We instantiate the NCF model using the class that we have defined above.

In [8]:
num_users = ratings['userId'].max() + 1
num_items = ratings['movieId'].max() + 1

all_movieIds = ratings['movieId'].unique()

model = NCF(num_users, num_items, train_ratings, all_movieIds)

Train the model

In [9]:
trainer = pl.Trainer(max_epochs=5, gpus=0, reload_dataloaders_every_epoch=True,
                     progress_bar_refresh_rate=50, logger=False, checkpoint_callback=False)

trainer.fit(model)

  return torch._C._cuda_getDeviceCount() > 0
GPU available: False, used: False
TPU available: False, using: 0 TPU cores

  | Name           | Type      | Params
---------------------------------------------
0 | user_embedding | Embedding | 1.1 M 
1 | item_embedding | Embedding | 1.0 M 
2 | fc1            | Linear    | 1.1 K 
3 | fc2            | Linear    | 2.1 K 
4 | output         | Linear    | 33    
---------------------------------------------
2.2 M     Trainable params
0         Non-trainable params
2.2 M     Total params
8.642     Total estimated model params size (MB)


HBox(children=(HTML(value='Training'), FloatProgress(value=1.0, bar_style='info', layout=Layout(flex='2'), max…




1

# Model evaluation

For model evaluation Hit Ratio is used.

In [10]:
# User-item pairs for testing
test_user_item_set = set(zip(test_ratings['userId'], test_ratings['movieId']))
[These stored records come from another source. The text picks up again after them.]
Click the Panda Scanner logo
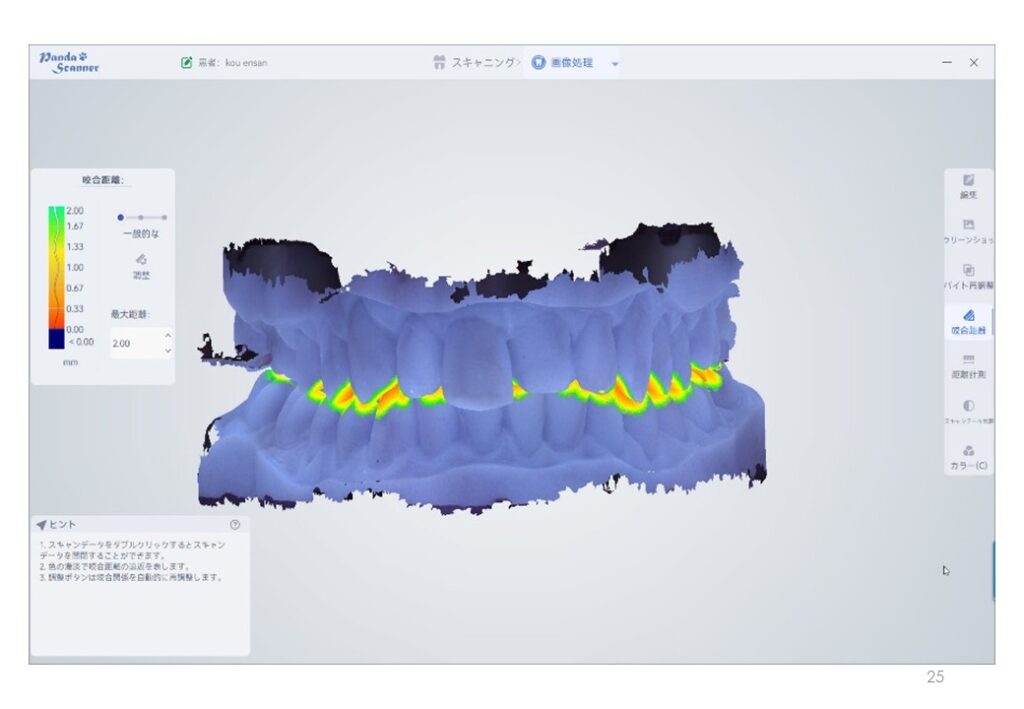 [x=69, y=62]
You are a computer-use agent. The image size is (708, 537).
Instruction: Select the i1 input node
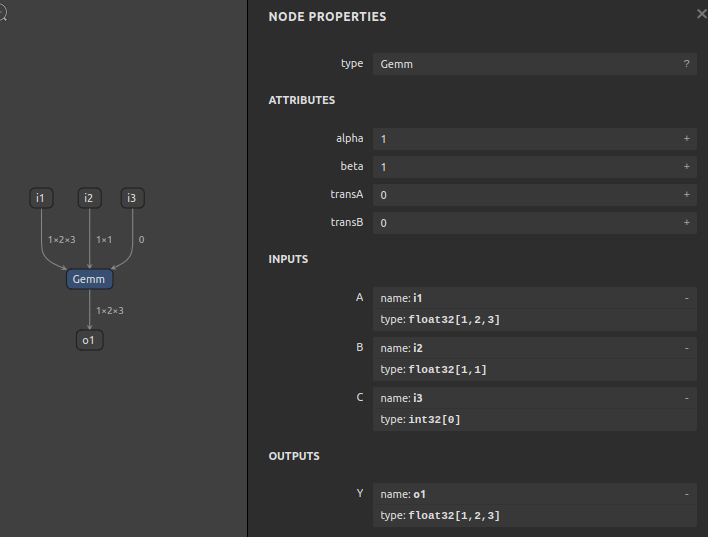click(x=40, y=198)
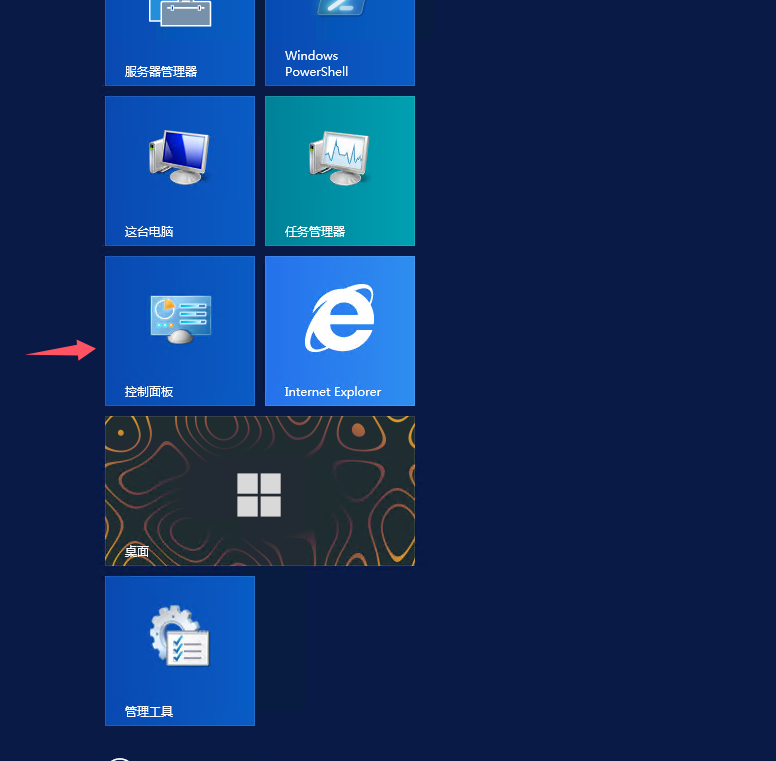Click the 'Windows PowerShell' label text

click(316, 64)
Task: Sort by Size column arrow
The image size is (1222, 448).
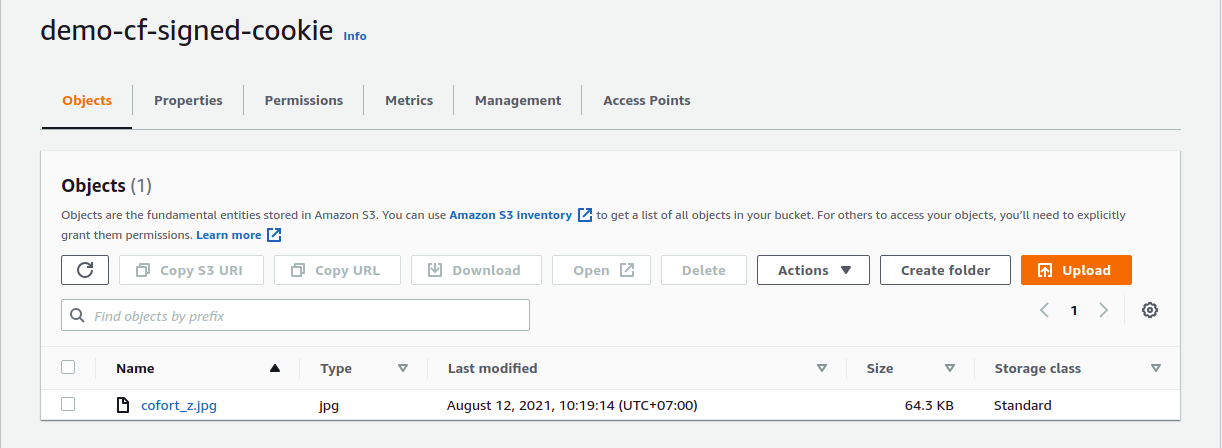Action: coord(950,368)
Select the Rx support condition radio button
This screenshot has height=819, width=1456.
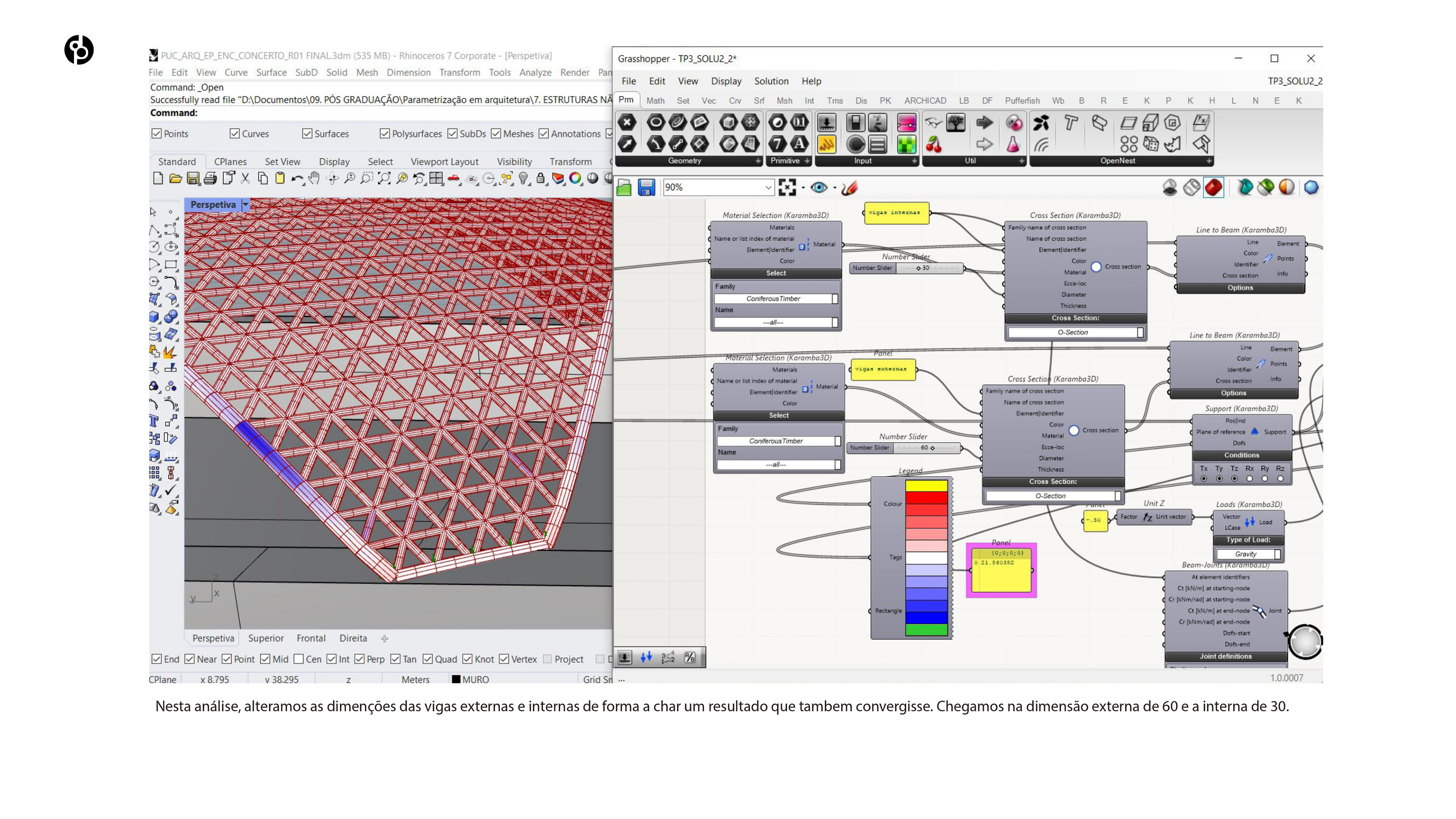pyautogui.click(x=1250, y=479)
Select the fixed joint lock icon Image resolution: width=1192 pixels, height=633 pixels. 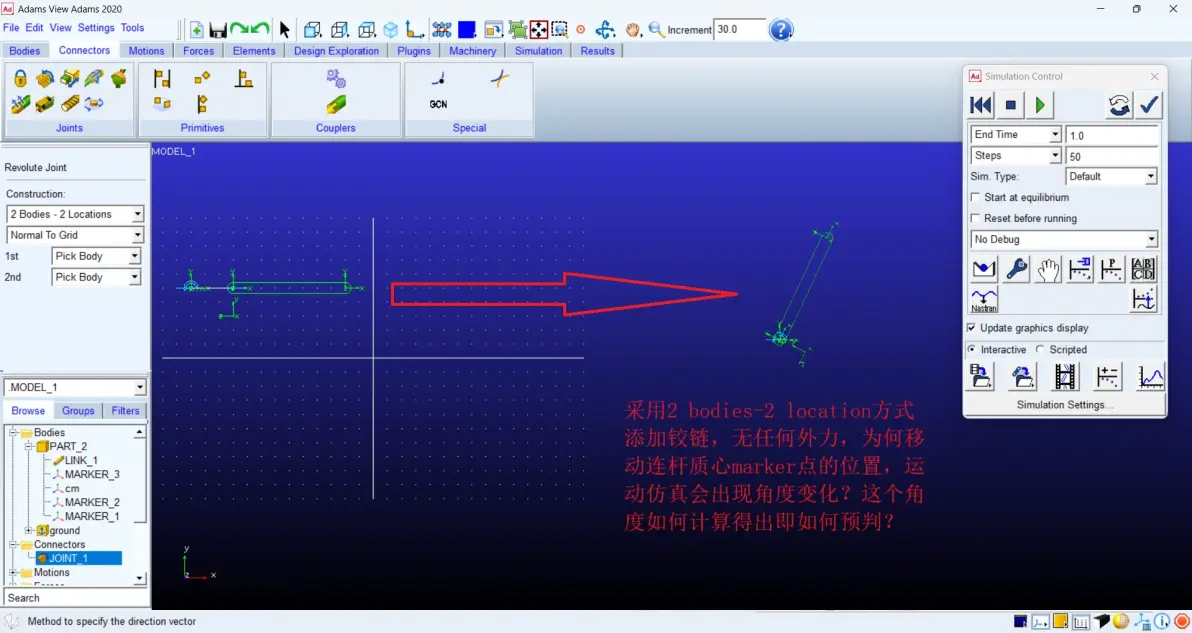[x=21, y=78]
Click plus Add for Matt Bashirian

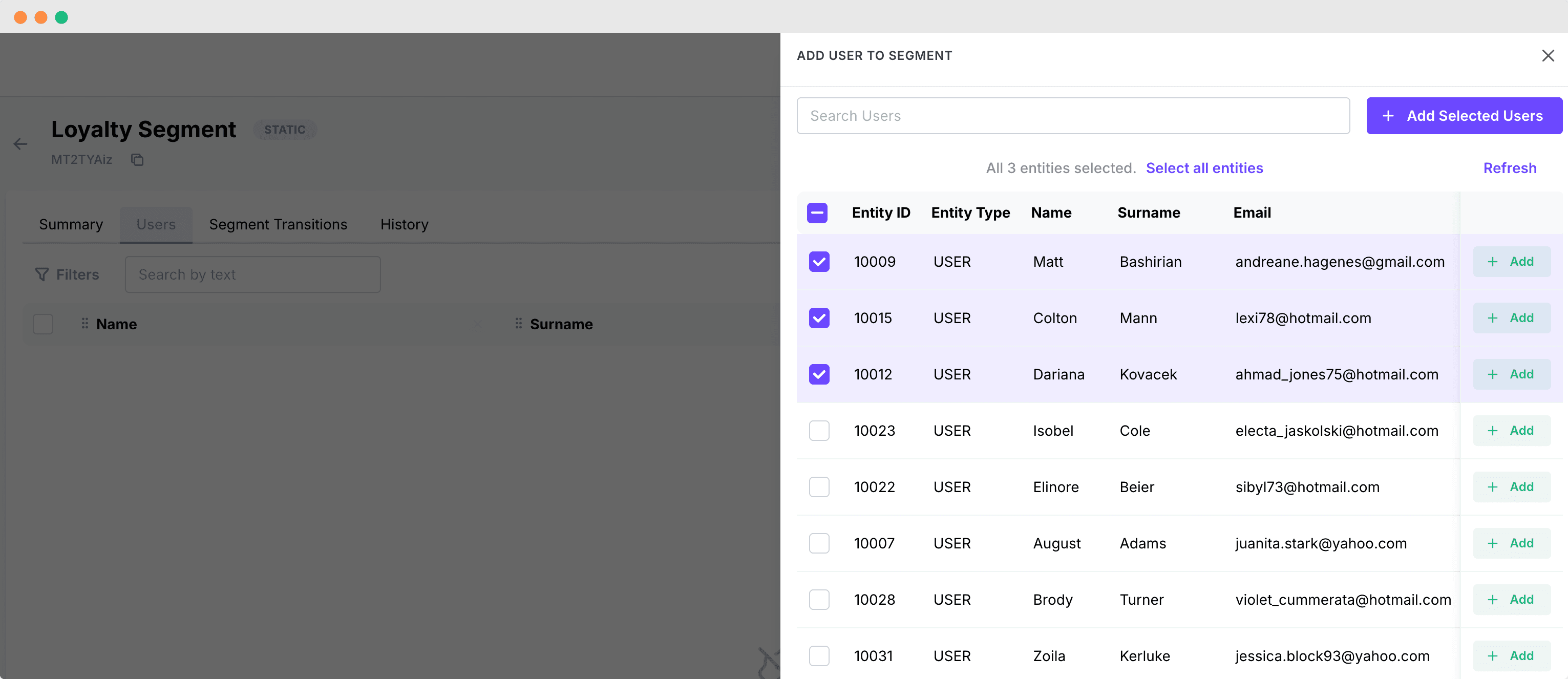point(1511,262)
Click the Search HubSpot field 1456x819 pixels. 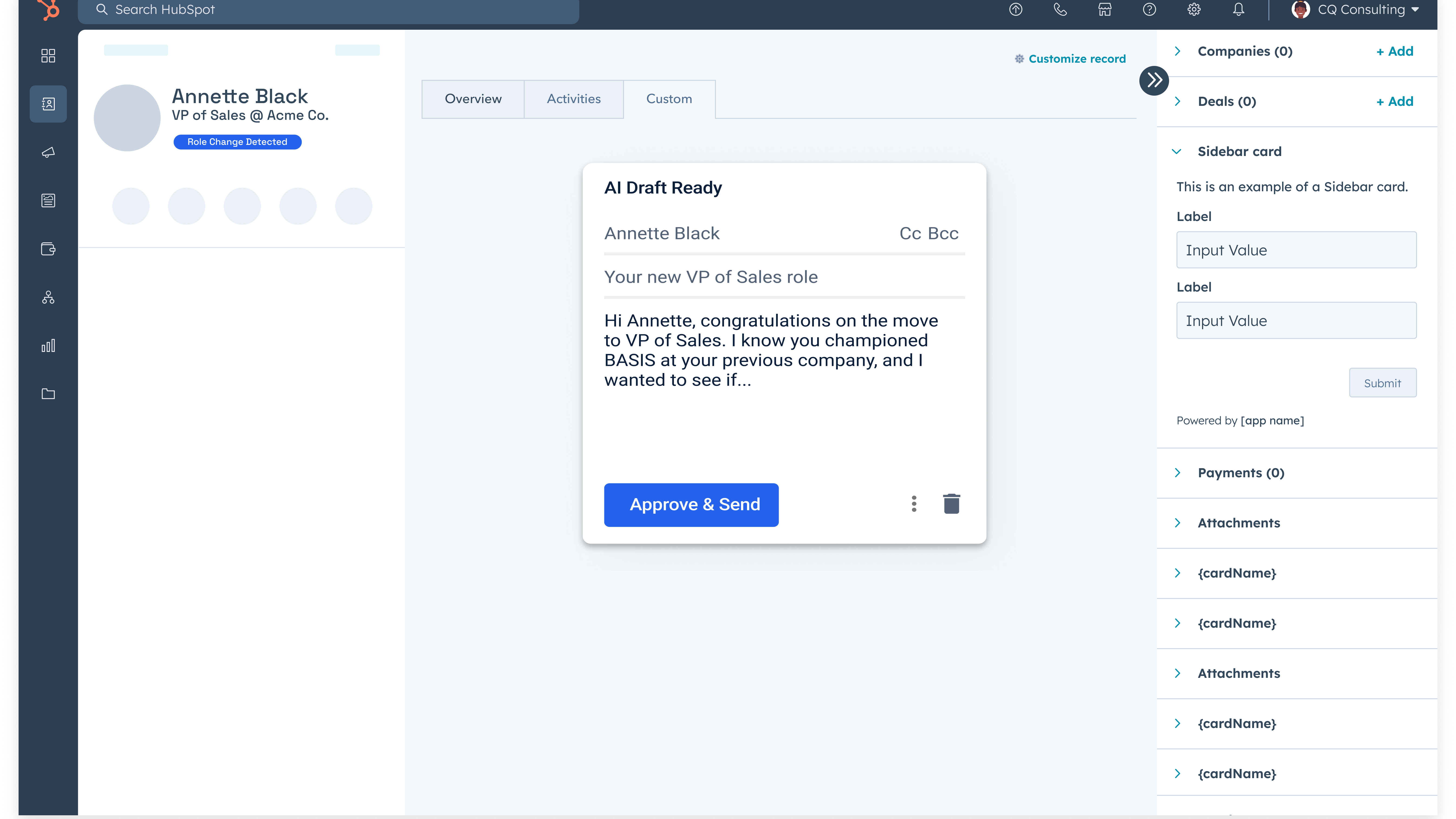(x=328, y=10)
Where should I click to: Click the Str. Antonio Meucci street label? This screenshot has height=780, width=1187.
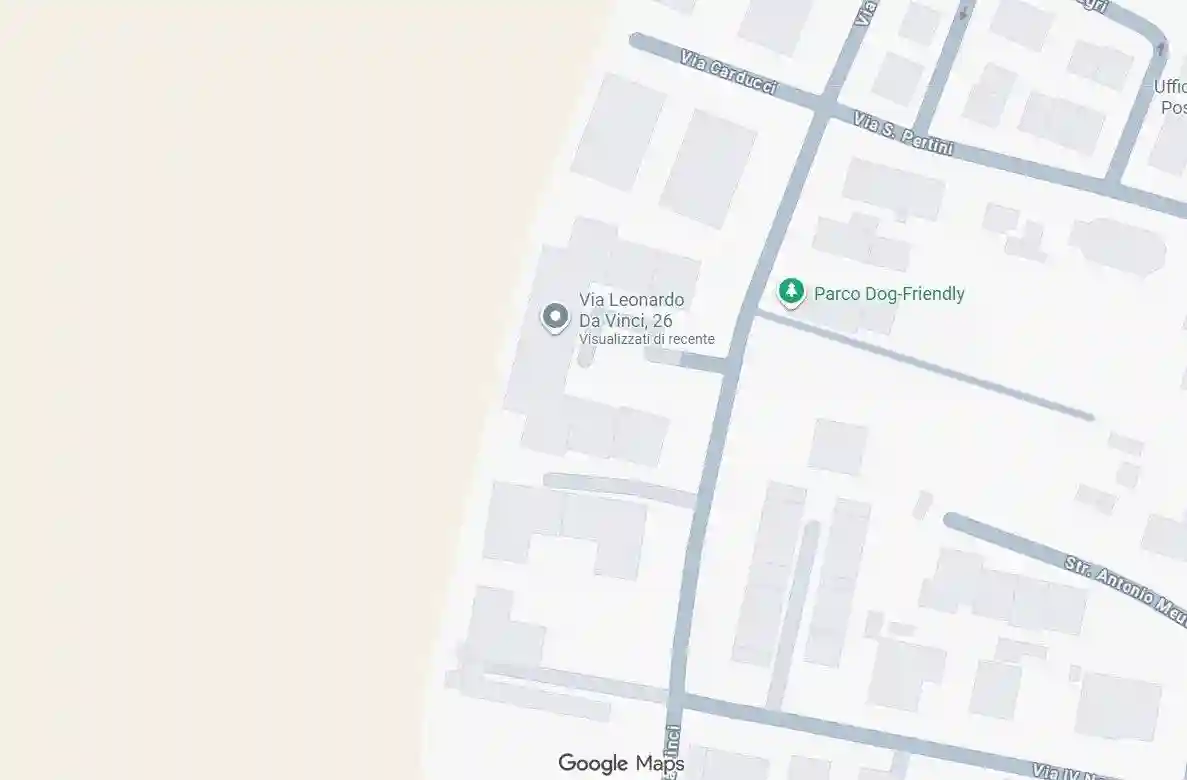[x=1126, y=591]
# Dict of all items that are interacted with by each user
user_interacted_items = ratings.groupby('userId')['movieId'].apply(list).to_dict()

hits = []
for (u,i) in tqdm(test_user_item_set):
    interacted_items = user_interacted_items[u]
    not_interacted_items = set(all_movieIds) - set(interacted_items)
    selected_not_interacted = list(np.random.choice(list(not_interacted_items), 99))
    test_items = selected_not_interacted + [i]
    
    predicted_labels = np.squeeze(model(torch.tensor([u]*100), 
                                        torch.tensor(test_items)).detach().numpy())
    
    top10_items = [test_items[i] for i in np.argsort(predicted_labels)[::-1][0:10].tolist()]
    
    if i in top10_items:
        hits.append(1)
    else:
        hits.append(0)
        
print("The Hit Ratio @ 10 is {:.2f}".format(np.average(hits)))

HBox(children=(HTML(value=''), FloatProgress(value=0.0, max=13849.0), HTML(value='')))


The Hit Ratio @ 10 is 0.82


We got a pretty good Hit Ratio @ 10 score! To put this into context, what this means is that 86% of the users were recommended the actual item (among a list of 10 items) that they eventually interacted with. Not bad!